Entries drawn from a collection:
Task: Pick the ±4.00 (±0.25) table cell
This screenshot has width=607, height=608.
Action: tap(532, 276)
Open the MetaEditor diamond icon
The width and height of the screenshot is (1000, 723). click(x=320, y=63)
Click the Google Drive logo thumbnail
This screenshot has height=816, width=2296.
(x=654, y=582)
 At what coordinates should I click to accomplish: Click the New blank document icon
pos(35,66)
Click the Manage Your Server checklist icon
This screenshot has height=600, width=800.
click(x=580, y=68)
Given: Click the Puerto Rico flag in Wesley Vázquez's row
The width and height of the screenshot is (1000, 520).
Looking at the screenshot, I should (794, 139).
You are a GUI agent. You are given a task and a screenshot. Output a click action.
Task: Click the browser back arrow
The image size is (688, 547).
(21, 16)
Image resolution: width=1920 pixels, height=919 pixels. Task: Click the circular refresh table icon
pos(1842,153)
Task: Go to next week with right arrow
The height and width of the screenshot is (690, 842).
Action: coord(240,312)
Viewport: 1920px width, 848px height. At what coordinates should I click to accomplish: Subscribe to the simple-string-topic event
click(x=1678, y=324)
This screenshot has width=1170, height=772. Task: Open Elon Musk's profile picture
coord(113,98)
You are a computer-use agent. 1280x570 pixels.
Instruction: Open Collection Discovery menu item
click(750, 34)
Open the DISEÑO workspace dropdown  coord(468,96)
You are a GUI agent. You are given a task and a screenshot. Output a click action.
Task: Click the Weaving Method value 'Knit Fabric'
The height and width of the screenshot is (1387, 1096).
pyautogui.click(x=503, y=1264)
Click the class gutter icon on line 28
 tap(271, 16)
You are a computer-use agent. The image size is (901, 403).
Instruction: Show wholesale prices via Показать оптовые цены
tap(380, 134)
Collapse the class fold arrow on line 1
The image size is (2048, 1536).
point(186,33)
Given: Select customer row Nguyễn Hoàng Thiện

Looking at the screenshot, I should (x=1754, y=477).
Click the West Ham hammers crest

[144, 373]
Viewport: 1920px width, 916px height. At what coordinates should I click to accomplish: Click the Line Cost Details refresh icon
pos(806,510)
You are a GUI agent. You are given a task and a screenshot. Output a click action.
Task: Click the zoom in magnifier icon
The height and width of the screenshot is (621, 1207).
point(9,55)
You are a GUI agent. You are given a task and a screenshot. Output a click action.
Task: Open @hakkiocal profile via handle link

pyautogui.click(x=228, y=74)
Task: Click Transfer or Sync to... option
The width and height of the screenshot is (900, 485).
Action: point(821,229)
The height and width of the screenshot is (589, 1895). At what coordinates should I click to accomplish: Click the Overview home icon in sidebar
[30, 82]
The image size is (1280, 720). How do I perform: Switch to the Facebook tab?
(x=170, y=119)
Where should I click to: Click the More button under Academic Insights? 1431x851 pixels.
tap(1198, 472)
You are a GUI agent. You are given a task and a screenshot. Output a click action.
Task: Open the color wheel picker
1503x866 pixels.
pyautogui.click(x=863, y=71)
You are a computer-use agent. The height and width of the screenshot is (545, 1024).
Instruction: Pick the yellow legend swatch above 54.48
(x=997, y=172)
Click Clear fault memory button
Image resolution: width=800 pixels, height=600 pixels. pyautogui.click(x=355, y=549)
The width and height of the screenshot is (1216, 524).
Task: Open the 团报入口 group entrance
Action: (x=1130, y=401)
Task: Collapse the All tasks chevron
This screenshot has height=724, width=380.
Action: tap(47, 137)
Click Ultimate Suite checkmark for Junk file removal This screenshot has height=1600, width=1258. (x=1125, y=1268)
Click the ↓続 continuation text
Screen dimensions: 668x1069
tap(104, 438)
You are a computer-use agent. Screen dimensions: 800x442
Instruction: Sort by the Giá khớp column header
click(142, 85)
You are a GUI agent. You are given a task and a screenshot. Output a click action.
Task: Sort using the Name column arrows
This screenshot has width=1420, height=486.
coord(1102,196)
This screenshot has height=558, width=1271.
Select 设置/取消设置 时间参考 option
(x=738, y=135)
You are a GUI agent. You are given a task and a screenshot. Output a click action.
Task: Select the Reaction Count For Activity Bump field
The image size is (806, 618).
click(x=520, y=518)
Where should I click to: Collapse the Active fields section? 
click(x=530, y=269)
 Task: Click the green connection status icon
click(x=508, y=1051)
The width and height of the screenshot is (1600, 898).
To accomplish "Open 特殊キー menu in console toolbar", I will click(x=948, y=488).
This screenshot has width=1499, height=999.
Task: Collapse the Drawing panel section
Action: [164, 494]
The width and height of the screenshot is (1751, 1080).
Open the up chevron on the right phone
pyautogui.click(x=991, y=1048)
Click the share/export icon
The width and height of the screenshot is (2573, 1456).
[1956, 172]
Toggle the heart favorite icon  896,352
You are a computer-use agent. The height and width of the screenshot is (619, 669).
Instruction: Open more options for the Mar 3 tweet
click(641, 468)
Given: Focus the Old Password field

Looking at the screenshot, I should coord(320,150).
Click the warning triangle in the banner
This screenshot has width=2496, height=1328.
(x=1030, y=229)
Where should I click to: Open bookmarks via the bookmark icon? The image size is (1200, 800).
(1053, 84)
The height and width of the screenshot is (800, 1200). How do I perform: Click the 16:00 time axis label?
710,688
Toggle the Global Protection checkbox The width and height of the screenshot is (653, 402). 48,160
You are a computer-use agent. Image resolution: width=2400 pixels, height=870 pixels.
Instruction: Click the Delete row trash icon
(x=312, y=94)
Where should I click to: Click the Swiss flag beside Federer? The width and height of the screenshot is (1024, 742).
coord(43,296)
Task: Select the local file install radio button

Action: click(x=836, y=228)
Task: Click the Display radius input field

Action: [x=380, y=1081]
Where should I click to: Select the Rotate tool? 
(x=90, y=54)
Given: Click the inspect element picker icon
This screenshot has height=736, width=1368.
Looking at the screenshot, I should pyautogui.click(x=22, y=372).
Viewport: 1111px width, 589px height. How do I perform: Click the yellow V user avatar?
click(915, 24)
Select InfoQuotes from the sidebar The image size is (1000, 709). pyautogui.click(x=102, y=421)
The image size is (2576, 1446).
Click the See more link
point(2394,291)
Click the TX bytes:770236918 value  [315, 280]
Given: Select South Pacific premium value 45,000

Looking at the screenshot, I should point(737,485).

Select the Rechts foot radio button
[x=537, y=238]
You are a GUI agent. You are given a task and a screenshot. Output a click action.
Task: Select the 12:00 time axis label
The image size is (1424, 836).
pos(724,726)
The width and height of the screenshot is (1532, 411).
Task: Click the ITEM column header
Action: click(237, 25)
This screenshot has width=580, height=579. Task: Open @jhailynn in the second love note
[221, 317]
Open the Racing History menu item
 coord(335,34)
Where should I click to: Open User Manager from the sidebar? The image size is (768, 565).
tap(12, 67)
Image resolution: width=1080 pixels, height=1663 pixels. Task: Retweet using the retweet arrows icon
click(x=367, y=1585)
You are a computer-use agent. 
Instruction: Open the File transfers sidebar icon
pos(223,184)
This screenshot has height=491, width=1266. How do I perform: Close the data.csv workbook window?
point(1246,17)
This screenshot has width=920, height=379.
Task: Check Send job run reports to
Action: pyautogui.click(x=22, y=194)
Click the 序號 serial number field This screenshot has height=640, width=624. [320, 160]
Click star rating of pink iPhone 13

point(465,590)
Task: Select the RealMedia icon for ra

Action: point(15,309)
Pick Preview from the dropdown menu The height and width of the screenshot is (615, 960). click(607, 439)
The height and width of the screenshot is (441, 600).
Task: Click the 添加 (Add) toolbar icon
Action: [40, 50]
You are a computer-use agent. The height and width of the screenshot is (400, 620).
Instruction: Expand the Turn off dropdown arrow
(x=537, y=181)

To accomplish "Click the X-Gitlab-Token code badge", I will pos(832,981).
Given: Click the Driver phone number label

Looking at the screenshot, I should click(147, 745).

§ **What the task asks**: Transcribe all of the items above word for word, reproducing each line without any change.

§ **Task answer**:
Task: Pick the ±4.00 (±0.25) table cell
This screenshot has width=607, height=608.
Action: tap(532, 276)
Open the MetaEditor diamond icon
The width and height of the screenshot is (1000, 723). click(x=320, y=63)
Click the Google Drive logo thumbnail
This screenshot has height=816, width=2296.
(x=654, y=582)
 At what coordinates should I click to accomplish: Click the New blank document icon
pos(35,66)
Click the Manage Your Server checklist icon
This screenshot has height=600, width=800.
click(x=580, y=68)
Given: Click the Puerto Rico flag in Wesley Vázquez's row
The width and height of the screenshot is (1000, 520).
Looking at the screenshot, I should (794, 139).
You are a GUI agent. You are given a task and a screenshot. Output a click action.
Task: Click the browser back arrow
The image size is (688, 547).
(21, 16)
Image resolution: width=1920 pixels, height=919 pixels. Task: Click the circular refresh table icon
pos(1842,153)
Task: Go to next week with right arrow
The height and width of the screenshot is (690, 842).
Action: coord(240,312)
Viewport: 1920px width, 848px height. At what coordinates should I click to accomplish: Subscribe to the simple-string-topic event
click(x=1678, y=324)
This screenshot has width=1170, height=772. Task: Open Elon Musk's profile picture
coord(113,98)
You are a computer-use agent. 1280x570 pixels.
Instruction: Open Collection Discovery menu item
click(750, 34)
Open the DISEÑO workspace dropdown  coord(468,96)
You are a GUI agent. You are given a task and a screenshot. Output a click action.
Task: Click the Weaving Method value 'Knit Fabric'
The height and width of the screenshot is (1387, 1096).
pyautogui.click(x=503, y=1264)
Click the class gutter icon on line 28
 tap(271, 16)
You are a computer-use agent. The image size is (901, 403).
Instruction: Show wholesale prices via Показать оптовые цены
tap(380, 134)
Collapse the class fold arrow on line 1
The image size is (2048, 1536).
point(186,33)
Given: Select customer row Nguyễn Hoàng Thiện

Looking at the screenshot, I should (x=1754, y=477).
Click the West Ham hammers crest

[144, 373]
Viewport: 1920px width, 916px height. At what coordinates should I click to accomplish: Click the Line Cost Details refresh icon
pos(806,510)
You are a GUI agent. You are given a task and a screenshot. Output a click action.
Task: Click the zoom in magnifier icon
The height and width of the screenshot is (621, 1207).
point(9,55)
You are a GUI agent. You are given a task and a screenshot. Output a click action.
Task: Open @hakkiocal profile via handle link

pyautogui.click(x=228, y=74)
Task: Click Transfer or Sync to... option
The width and height of the screenshot is (900, 485).
Action: point(821,229)
The height and width of the screenshot is (589, 1895). At what coordinates should I click to accomplish: Click the Overview home icon in sidebar
[30, 82]
The image size is (1280, 720). How do I perform: Switch to the Facebook tab?
(x=170, y=119)
Where should I click to: Click the More button under Academic Insights? 1431x851 pixels.
tap(1198, 472)
You are a GUI agent. You are given a task and a screenshot. Output a click action.
Task: Open the color wheel picker
1503x866 pixels.
pyautogui.click(x=863, y=71)
You are a computer-use agent. The height and width of the screenshot is (545, 1024).
Instruction: Pick the yellow legend swatch above 54.48
(x=997, y=172)
Click Clear fault memory button
Image resolution: width=800 pixels, height=600 pixels. pyautogui.click(x=355, y=549)
The width and height of the screenshot is (1216, 524).
Task: Open the 团报入口 group entrance
Action: (x=1130, y=401)
Task: Collapse the All tasks chevron
This screenshot has height=724, width=380.
Action: tap(47, 137)
Click Ultimate Suite checkmark for Junk file removal This screenshot has height=1600, width=1258. (x=1125, y=1268)
Click the ↓続 continuation text
Screen dimensions: 668x1069
tap(104, 438)
You are a computer-use agent. Screen dimensions: 800x442
Instruction: Sort by the Giá khớp column header
click(142, 85)
You are a GUI agent. You are given a task and a screenshot. Output a click action.
Task: Sort using the Name column arrows
This screenshot has width=1420, height=486.
coord(1102,196)
This screenshot has height=558, width=1271.
Select 设置/取消设置 时间参考 option
(x=738, y=135)
You are a GUI agent. You are given a task and a screenshot. Output a click action.
Task: Select the Reaction Count For Activity Bump field
The image size is (806, 618).
click(x=520, y=518)
Where should I click to: Collapse the Active fields section? 
click(x=530, y=269)
 Task: Click the green connection status icon
click(x=508, y=1051)
The width and height of the screenshot is (1600, 898).
To accomplish "Open 特殊キー menu in console toolbar", I will click(x=948, y=488).
This screenshot has width=1499, height=999.
Task: Collapse the Drawing panel section
Action: [164, 494]
The width and height of the screenshot is (1751, 1080).
Open the up chevron on the right phone
pyautogui.click(x=991, y=1048)
Click the share/export icon
The width and height of the screenshot is (2573, 1456).
[1956, 172]
Toggle the heart favorite icon  896,352
You are a computer-use agent. The height and width of the screenshot is (619, 669).
Instruction: Open more options for the Mar 3 tweet
click(641, 468)
Given: Focus the Old Password field

Looking at the screenshot, I should coord(320,150).
Click the warning triangle in the banner
This screenshot has width=2496, height=1328.
(x=1030, y=229)
Where should I click to: Open bookmarks via the bookmark icon? The image size is (1200, 800).
(1053, 84)
The height and width of the screenshot is (800, 1200). How do I perform: Click the 16:00 time axis label?
710,688
Toggle the Global Protection checkbox The width and height of the screenshot is (653, 402). 48,160
You are a computer-use agent. Image resolution: width=2400 pixels, height=870 pixels.
Instruction: Click the Delete row trash icon
(x=312, y=94)
Where should I click to: Click the Swiss flag beside Federer? The width and height of the screenshot is (1024, 742).
coord(43,296)
Task: Select the local file install radio button

Action: click(x=836, y=228)
Task: Click the Display radius input field

Action: [x=380, y=1081]
Where should I click to: Select the Rotate tool? 
(x=90, y=54)
Given: Click the inspect element picker icon
This screenshot has height=736, width=1368.
Looking at the screenshot, I should pyautogui.click(x=22, y=372).
Viewport: 1111px width, 589px height. How do I perform: Click the yellow V user avatar?
click(915, 24)
Select InfoQuotes from the sidebar The image size is (1000, 709). pyautogui.click(x=102, y=421)
The image size is (2576, 1446).
Click the See more link
point(2394,291)
Click the TX bytes:770236918 value  [315, 280]
Given: Select South Pacific premium value 45,000

Looking at the screenshot, I should point(737,485).

Select the Rechts foot radio button
[x=537, y=238]
You are a GUI agent. You are given a task and a screenshot. Output a click action.
Task: Select the 12:00 time axis label
The image size is (1424, 836).
pos(724,726)
The width and height of the screenshot is (1532, 411).
Task: Click the ITEM column header
Action: click(237, 25)
This screenshot has width=580, height=579. Task: Open @jhailynn in the second love note
[221, 317]
Open the Racing History menu item
 coord(335,34)
Where should I click to: Open User Manager from the sidebar? The image size is (768, 565).
tap(12, 67)
Image resolution: width=1080 pixels, height=1663 pixels. Task: Retweet using the retweet arrows icon
click(x=367, y=1585)
You are a computer-use agent. 
Instruction: Open the File transfers sidebar icon
pos(223,184)
This screenshot has height=491, width=1266. How do I perform: Close the data.csv workbook window?
point(1246,17)
This screenshot has width=920, height=379.
Task: Check Send job run reports to
Action: pyautogui.click(x=22, y=194)
Click the 序號 serial number field This screenshot has height=640, width=624. [320, 160]
Click star rating of pink iPhone 13

point(465,590)
Task: Select the RealMedia icon for ra

Action: point(15,309)
Pick Preview from the dropdown menu The height and width of the screenshot is (615, 960). click(607, 439)
The height and width of the screenshot is (441, 600).
Task: Click the 添加 (Add) toolbar icon
Action: [40, 50]
You are a computer-use agent. The height and width of the screenshot is (400, 620).
Instruction: Expand the Turn off dropdown arrow
(x=537, y=181)

To accomplish "Click the X-Gitlab-Token code badge", I will pos(832,981).
Given: Click the Driver phone number label

Looking at the screenshot, I should click(147, 745).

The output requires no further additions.